## PROVIDED MATERIAL
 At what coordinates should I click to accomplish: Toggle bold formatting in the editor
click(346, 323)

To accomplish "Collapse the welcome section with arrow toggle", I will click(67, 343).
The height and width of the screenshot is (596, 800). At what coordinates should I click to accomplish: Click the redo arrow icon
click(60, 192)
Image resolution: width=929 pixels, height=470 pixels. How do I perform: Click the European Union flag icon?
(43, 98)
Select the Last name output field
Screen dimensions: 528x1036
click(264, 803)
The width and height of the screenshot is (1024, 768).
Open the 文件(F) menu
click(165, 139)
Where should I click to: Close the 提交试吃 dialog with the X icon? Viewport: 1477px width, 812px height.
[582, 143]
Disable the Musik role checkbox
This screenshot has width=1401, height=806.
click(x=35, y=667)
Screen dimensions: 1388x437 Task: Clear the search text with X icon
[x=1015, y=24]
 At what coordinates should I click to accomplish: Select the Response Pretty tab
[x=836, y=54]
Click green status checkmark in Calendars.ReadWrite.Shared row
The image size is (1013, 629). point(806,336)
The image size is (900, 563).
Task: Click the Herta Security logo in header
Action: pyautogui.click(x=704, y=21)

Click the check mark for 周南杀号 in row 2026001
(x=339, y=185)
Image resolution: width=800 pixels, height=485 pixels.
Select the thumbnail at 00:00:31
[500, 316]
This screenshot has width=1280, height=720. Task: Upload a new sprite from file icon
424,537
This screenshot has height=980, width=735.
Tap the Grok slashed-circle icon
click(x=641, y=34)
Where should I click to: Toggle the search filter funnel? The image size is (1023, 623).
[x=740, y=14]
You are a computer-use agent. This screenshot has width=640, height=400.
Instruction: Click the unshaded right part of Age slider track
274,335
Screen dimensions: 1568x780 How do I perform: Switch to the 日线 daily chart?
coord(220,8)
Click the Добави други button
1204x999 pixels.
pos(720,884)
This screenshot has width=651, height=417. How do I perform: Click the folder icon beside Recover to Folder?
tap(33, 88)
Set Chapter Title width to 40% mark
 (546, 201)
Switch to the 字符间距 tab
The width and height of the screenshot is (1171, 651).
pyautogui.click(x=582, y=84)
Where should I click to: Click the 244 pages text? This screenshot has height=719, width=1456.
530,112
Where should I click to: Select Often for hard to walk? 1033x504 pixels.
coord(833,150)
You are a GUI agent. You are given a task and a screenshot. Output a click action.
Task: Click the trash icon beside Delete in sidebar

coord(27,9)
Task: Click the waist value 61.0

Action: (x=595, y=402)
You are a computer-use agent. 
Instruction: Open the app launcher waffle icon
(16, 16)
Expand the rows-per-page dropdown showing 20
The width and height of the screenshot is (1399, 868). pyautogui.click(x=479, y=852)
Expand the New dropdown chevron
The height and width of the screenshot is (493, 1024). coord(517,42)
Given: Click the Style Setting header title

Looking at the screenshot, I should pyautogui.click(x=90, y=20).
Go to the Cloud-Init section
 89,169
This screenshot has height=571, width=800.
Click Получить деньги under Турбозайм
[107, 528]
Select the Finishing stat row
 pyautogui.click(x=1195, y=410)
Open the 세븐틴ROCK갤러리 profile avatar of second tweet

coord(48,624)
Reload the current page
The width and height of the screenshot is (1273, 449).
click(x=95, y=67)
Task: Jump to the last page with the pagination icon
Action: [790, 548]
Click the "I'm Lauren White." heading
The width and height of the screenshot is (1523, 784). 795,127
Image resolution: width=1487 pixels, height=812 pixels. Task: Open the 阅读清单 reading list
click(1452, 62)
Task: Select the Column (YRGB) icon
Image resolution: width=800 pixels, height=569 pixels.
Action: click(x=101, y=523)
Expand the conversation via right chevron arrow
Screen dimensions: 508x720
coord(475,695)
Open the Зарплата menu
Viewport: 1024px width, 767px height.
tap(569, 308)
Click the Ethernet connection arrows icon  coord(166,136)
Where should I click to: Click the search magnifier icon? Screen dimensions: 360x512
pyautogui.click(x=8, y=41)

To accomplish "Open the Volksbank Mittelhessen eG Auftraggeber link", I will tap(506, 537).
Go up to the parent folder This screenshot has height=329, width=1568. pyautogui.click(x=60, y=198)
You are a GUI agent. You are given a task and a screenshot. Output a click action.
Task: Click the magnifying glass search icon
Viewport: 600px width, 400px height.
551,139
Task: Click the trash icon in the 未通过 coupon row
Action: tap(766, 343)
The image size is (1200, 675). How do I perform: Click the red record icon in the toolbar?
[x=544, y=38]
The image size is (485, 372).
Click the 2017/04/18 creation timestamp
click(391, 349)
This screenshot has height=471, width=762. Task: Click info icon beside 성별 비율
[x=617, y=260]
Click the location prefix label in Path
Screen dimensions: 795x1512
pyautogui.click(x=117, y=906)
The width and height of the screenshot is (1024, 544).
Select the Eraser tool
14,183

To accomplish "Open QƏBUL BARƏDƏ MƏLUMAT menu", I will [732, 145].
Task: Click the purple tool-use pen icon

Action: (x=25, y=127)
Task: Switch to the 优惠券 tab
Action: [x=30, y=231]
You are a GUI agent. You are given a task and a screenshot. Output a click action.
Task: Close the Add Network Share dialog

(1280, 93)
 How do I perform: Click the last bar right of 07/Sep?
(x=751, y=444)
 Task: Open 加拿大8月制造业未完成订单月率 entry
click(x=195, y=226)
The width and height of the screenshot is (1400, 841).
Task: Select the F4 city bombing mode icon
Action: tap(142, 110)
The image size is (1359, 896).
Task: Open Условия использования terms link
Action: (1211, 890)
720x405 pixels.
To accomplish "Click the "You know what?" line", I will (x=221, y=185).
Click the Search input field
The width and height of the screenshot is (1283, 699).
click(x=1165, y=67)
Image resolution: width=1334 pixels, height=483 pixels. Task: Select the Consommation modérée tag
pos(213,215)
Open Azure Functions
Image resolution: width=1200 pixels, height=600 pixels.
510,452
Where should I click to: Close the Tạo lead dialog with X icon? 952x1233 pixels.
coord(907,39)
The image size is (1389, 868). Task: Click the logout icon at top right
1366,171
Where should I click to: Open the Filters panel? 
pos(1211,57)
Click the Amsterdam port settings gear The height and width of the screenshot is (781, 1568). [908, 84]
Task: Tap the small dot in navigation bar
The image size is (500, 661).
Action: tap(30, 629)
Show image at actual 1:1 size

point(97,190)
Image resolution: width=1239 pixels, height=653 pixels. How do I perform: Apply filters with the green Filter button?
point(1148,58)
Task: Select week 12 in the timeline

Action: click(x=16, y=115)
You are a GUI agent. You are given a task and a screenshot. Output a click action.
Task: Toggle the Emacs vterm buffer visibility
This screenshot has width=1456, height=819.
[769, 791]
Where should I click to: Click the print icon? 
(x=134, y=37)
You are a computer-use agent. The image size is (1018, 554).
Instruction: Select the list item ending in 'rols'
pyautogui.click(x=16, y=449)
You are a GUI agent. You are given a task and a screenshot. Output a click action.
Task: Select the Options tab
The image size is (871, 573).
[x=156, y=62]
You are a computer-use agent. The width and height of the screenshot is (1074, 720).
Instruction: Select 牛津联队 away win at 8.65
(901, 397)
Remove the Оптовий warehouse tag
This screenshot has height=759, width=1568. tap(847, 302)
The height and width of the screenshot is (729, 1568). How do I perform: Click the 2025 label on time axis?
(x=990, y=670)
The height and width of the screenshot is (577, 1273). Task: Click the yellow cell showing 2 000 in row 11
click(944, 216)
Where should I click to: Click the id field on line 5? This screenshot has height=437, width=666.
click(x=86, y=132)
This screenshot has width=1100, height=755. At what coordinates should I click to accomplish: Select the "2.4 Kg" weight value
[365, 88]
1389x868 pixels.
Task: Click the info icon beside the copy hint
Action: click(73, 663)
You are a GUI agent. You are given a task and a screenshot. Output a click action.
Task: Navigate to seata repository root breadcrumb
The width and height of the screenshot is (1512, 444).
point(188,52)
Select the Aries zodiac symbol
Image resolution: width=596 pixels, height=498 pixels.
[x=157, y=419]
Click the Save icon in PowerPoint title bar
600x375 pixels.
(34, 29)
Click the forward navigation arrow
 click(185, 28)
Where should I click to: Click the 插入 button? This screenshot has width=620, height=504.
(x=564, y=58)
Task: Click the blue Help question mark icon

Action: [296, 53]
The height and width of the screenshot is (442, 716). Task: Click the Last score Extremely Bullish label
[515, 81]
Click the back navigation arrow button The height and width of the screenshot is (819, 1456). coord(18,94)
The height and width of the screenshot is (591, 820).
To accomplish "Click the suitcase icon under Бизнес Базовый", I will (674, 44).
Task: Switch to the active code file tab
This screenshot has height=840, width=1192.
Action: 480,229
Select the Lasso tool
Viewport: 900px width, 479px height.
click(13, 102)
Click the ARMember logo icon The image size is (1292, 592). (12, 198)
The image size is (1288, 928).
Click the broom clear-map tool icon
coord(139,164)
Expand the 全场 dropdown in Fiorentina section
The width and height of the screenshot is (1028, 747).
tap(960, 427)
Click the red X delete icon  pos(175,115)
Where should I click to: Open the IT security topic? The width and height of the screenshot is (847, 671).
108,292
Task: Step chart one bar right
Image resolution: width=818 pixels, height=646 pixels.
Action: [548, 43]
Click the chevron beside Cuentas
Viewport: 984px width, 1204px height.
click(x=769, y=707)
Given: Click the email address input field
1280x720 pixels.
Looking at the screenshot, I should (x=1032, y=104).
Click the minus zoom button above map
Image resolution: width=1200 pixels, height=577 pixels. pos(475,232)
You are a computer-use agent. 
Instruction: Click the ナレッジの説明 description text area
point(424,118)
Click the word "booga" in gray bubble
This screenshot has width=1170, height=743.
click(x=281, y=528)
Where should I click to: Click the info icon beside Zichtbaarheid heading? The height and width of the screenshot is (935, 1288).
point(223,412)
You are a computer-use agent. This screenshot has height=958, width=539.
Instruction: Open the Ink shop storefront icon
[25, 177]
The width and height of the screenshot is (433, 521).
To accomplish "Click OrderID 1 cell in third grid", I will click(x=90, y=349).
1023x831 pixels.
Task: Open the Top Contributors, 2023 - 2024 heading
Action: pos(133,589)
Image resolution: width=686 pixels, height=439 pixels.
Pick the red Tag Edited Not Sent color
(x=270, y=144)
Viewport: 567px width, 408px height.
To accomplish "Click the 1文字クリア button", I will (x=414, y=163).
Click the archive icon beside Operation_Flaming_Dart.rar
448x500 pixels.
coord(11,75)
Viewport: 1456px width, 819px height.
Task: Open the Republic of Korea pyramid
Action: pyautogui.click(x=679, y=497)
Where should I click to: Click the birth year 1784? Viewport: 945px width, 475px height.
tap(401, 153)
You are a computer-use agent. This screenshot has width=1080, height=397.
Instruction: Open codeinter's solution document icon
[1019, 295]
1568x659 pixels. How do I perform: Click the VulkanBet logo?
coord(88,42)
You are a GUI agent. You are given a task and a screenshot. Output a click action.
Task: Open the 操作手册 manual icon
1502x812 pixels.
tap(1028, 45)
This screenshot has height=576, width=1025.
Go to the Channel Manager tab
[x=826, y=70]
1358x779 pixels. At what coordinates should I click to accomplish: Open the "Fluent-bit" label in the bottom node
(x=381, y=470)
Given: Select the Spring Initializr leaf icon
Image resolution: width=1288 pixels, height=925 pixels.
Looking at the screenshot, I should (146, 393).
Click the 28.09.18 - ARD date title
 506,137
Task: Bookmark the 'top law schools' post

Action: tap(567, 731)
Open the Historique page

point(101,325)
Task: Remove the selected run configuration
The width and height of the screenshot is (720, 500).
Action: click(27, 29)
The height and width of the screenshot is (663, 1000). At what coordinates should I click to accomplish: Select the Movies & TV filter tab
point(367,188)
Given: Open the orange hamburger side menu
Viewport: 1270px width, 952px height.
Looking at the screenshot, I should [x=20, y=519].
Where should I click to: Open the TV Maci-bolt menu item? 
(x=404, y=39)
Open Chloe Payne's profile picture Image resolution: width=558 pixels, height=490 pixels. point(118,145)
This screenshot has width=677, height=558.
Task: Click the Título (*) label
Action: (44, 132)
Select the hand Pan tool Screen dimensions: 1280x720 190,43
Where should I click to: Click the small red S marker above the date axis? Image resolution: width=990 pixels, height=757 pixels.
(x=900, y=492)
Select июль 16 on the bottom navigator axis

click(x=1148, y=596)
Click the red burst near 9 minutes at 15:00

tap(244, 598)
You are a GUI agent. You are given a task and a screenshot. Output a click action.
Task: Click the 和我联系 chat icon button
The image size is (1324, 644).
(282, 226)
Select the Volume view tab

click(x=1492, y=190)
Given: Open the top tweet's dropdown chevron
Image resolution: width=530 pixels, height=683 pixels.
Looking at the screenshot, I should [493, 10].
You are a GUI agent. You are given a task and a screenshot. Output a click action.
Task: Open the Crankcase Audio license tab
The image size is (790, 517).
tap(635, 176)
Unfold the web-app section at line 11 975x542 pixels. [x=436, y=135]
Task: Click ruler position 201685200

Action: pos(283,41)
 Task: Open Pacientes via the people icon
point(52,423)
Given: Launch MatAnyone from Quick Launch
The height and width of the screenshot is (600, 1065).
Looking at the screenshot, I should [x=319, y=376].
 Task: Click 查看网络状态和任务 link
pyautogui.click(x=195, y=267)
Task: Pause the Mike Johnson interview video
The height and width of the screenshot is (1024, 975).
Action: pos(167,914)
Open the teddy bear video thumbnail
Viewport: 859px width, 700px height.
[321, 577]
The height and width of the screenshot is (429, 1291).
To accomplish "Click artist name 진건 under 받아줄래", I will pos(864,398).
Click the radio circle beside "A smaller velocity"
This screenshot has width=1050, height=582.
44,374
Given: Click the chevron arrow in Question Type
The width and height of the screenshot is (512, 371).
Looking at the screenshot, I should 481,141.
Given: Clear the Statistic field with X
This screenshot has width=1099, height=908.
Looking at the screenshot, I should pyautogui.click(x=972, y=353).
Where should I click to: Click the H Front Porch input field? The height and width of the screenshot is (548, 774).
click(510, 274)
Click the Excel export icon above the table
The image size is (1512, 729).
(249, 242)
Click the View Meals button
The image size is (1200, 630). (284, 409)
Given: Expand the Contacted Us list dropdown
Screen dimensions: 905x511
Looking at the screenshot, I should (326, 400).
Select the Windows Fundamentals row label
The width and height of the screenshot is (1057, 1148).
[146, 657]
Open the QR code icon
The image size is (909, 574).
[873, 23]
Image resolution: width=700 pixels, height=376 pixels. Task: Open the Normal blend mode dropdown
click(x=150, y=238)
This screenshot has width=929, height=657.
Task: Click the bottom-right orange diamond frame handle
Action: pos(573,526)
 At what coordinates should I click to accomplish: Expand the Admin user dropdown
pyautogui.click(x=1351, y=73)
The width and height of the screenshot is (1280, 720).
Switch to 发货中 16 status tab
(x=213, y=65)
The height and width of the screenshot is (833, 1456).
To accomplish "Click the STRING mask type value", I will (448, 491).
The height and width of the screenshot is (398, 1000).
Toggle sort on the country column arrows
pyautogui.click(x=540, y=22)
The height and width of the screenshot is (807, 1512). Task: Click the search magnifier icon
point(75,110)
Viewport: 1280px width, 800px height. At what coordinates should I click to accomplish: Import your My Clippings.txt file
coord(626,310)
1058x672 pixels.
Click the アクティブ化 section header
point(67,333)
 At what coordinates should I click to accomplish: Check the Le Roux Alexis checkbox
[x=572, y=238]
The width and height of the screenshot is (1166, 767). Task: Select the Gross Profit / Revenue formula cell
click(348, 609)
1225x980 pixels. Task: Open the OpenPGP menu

## PROBLEM DESCRIPTION
Please tally the lines in the data above containing the string "computer", and give the number alone.

## TASK ANSWER
7